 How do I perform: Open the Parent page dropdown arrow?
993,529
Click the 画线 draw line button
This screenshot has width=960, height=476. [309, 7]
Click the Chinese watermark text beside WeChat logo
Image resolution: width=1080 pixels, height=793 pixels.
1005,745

■ **What the task asks**: Could you retype all of the entries exactly, leaving none out?

■ **Exercise result**:
 How do I perform: Open the Parent page dropdown arrow?
993,529
Click the 画线 draw line button
This screenshot has width=960, height=476. [309, 7]
Click the Chinese watermark text beside WeChat logo
Image resolution: width=1080 pixels, height=793 pixels.
1005,745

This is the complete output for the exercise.